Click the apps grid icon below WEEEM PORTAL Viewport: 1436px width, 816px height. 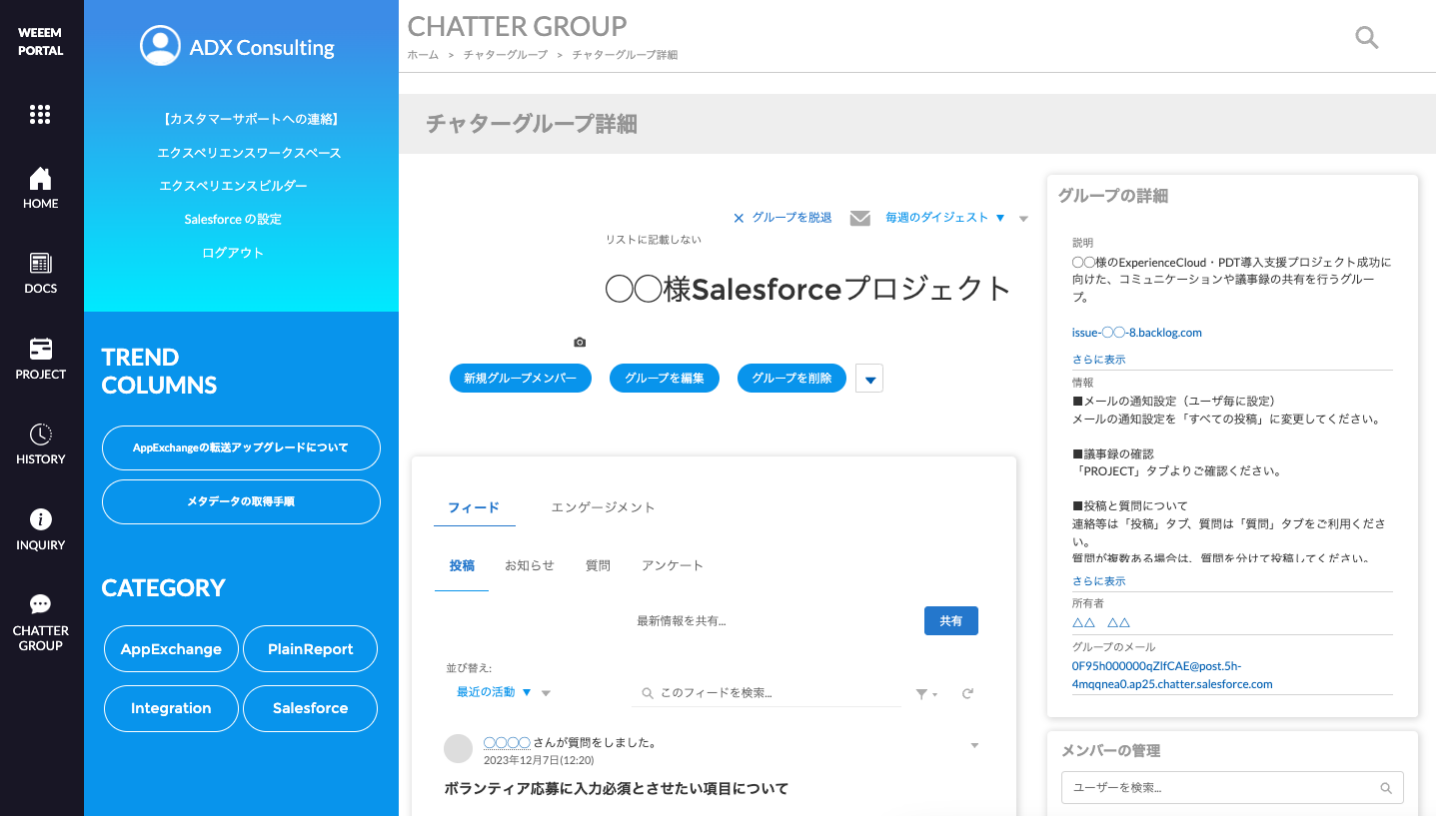[40, 114]
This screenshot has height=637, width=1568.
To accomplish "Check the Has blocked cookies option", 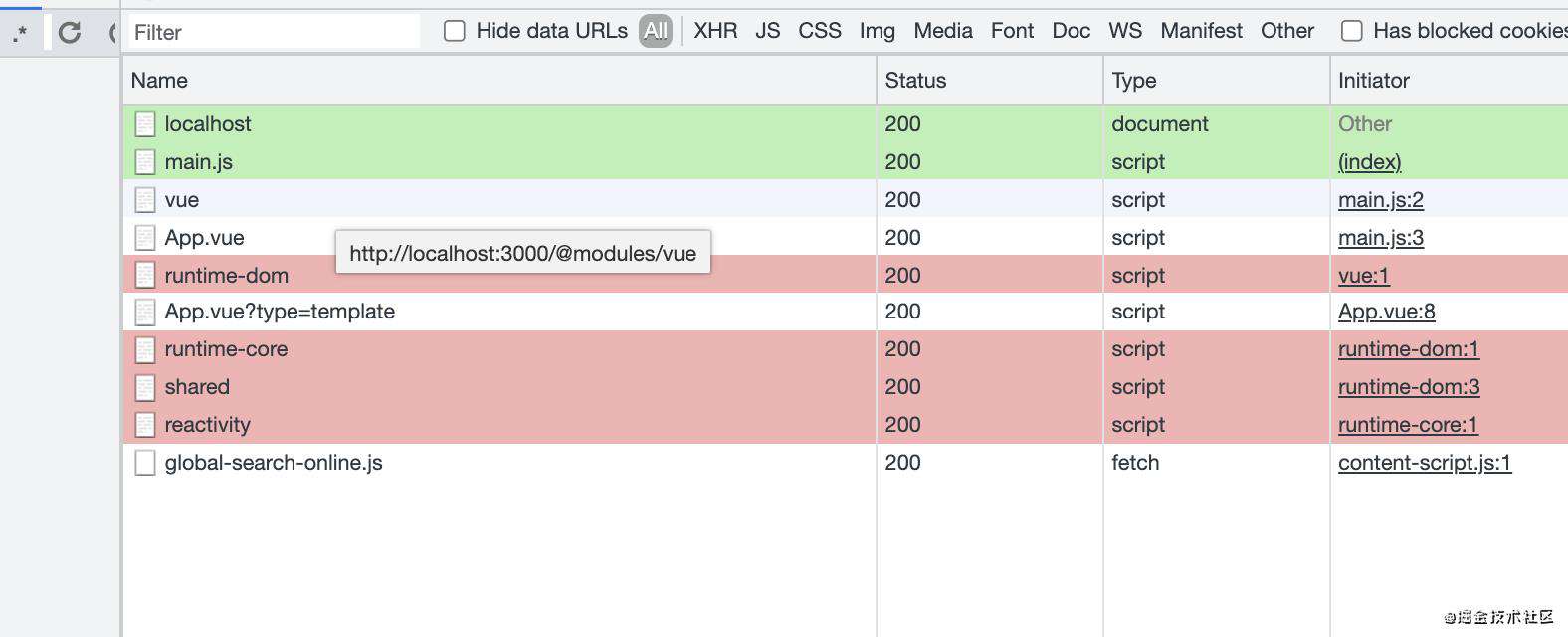I will pos(1352,31).
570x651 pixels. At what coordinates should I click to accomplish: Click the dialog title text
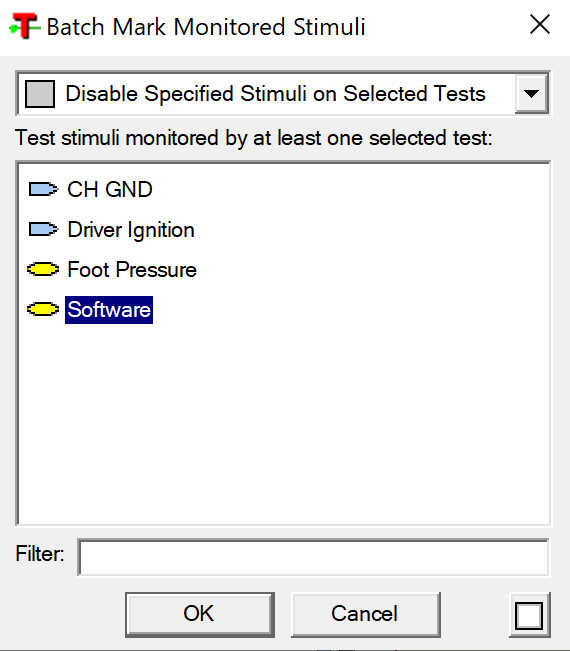click(206, 27)
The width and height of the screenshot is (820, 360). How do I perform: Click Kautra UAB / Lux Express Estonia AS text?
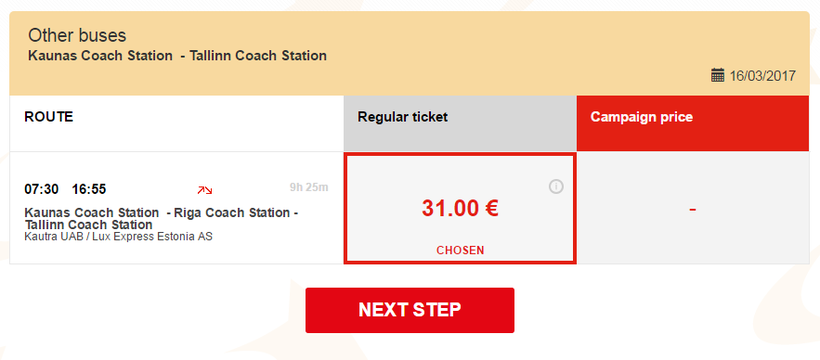click(x=118, y=237)
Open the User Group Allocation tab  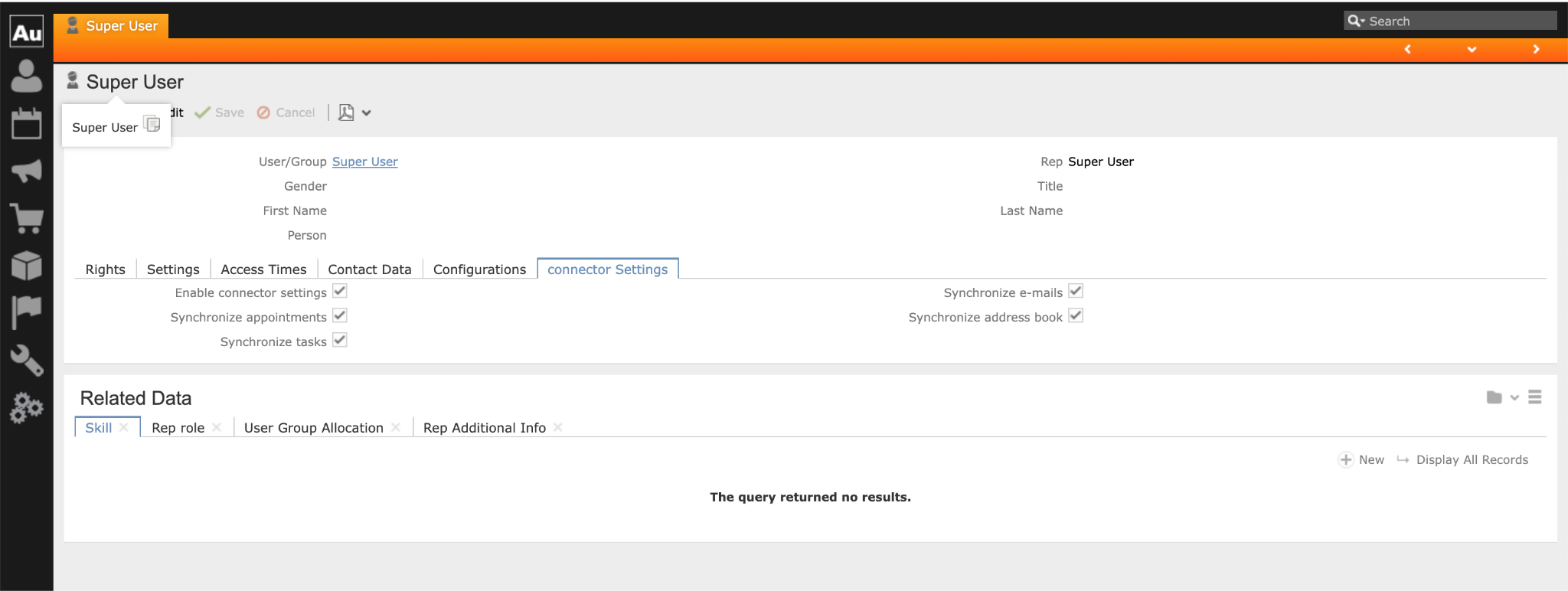(313, 428)
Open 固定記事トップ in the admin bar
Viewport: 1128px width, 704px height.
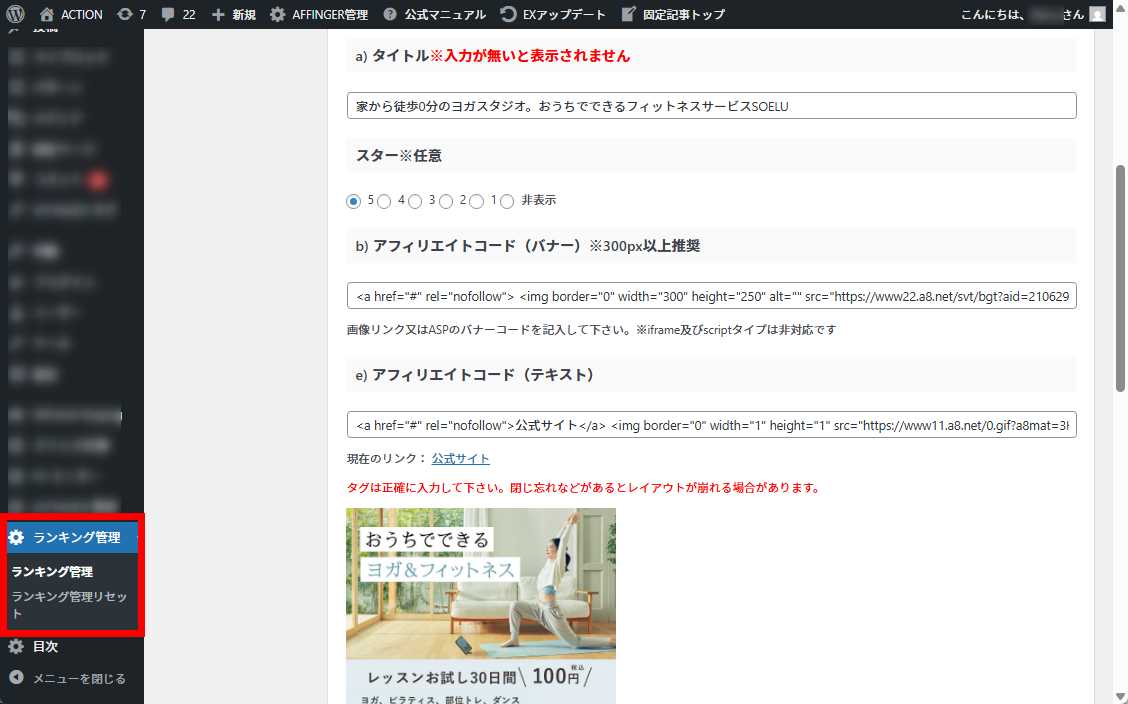click(x=673, y=14)
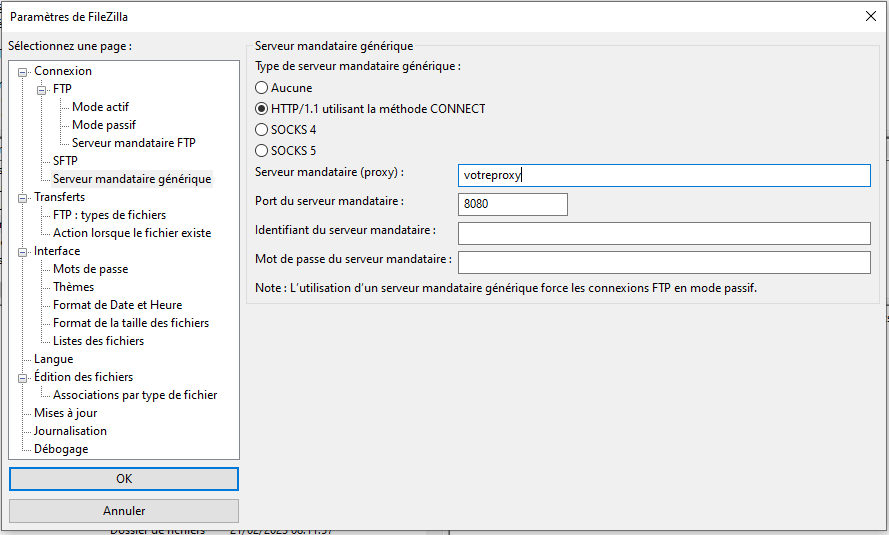Go to the Thèmes page

tap(73, 287)
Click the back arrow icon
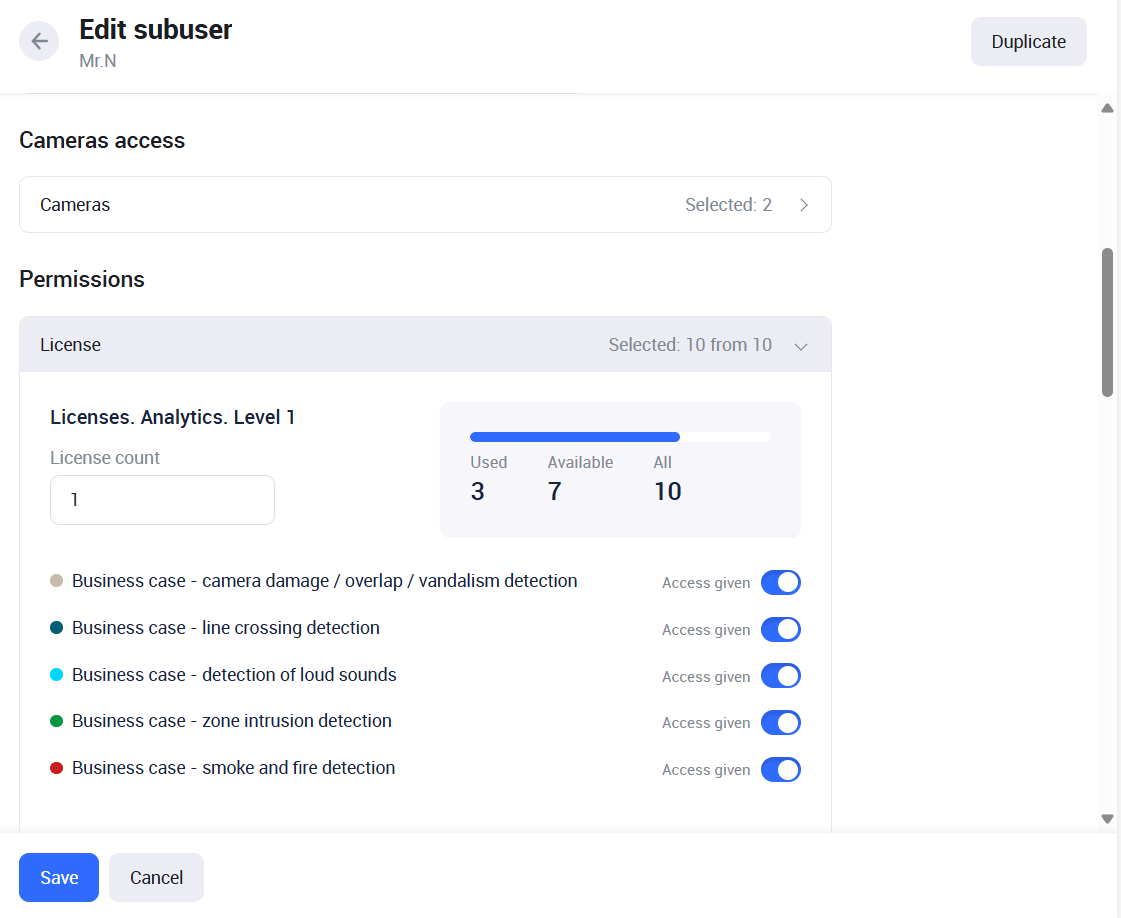1121x918 pixels. 39,41
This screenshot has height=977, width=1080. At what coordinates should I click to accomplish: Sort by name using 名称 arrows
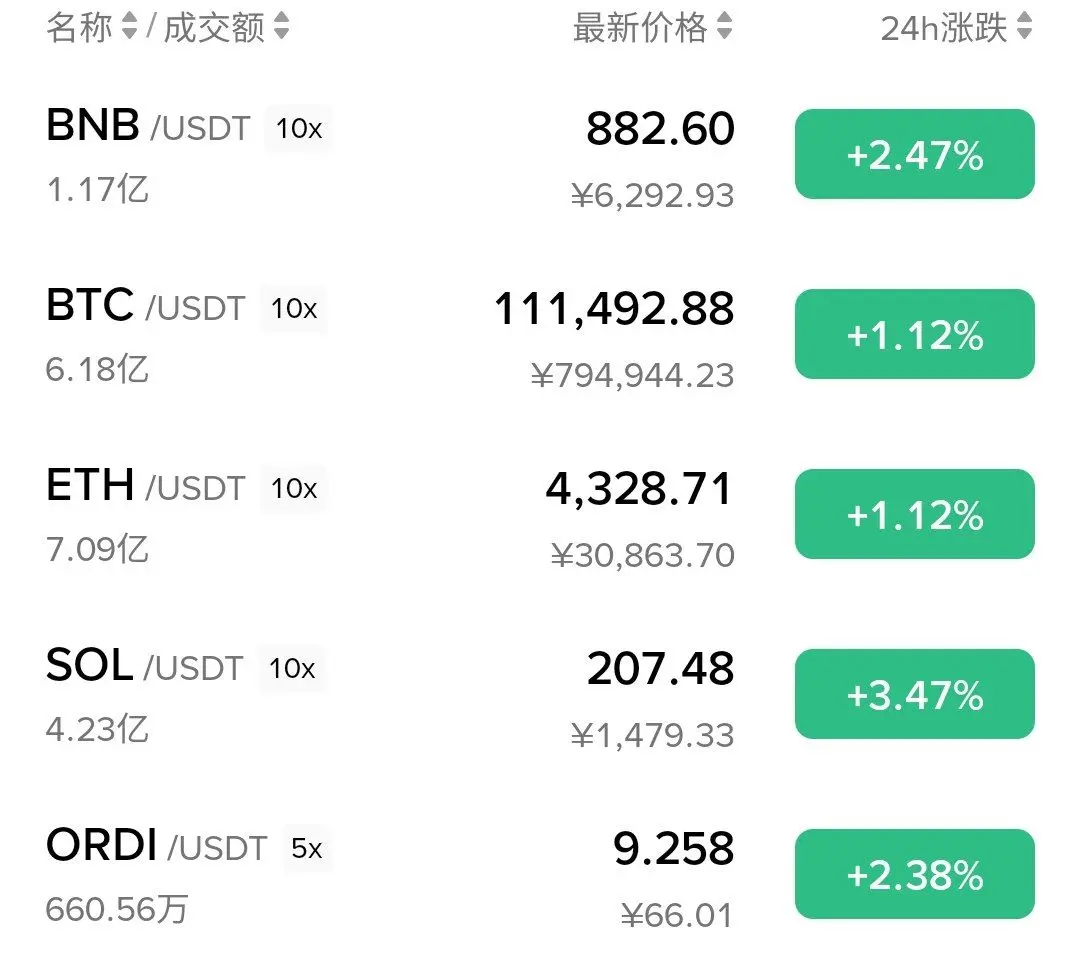pyautogui.click(x=129, y=27)
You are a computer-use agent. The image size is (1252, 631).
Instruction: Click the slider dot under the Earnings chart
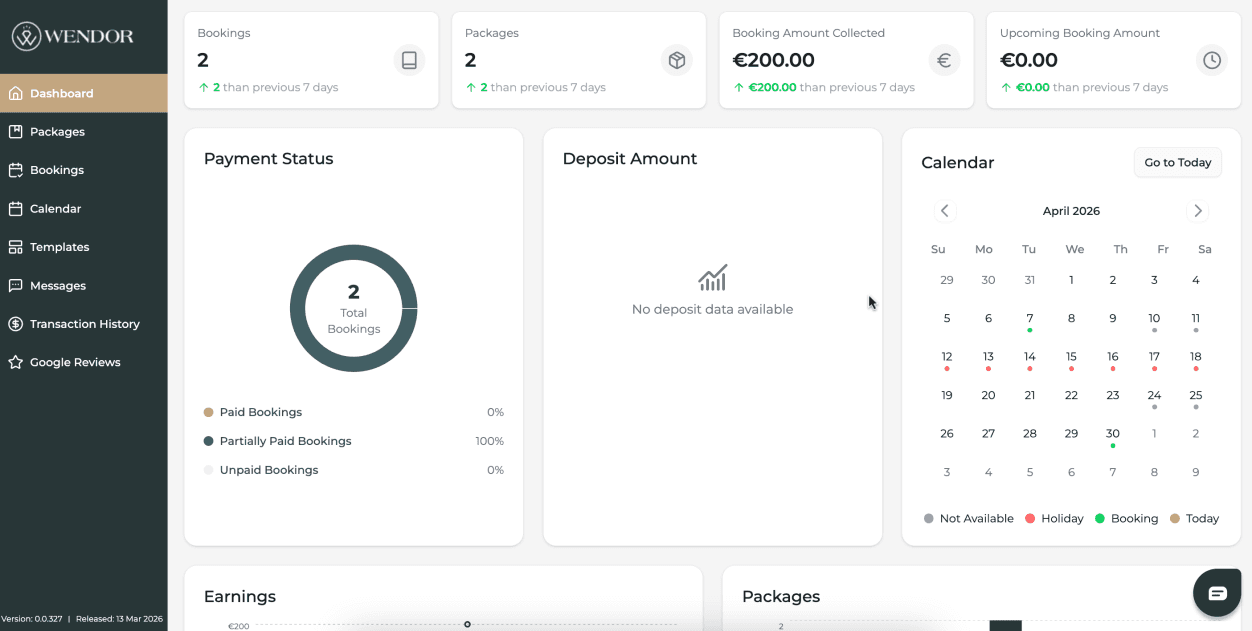467,624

========

__What this task involves__. Drop the pictures, then write out only the lines running from the one containing "Instruction: Click the" through the last line above, both included, exactly.

__Solution to the exercise__.
Instruction: Click the slider dot under the Earnings chart
467,624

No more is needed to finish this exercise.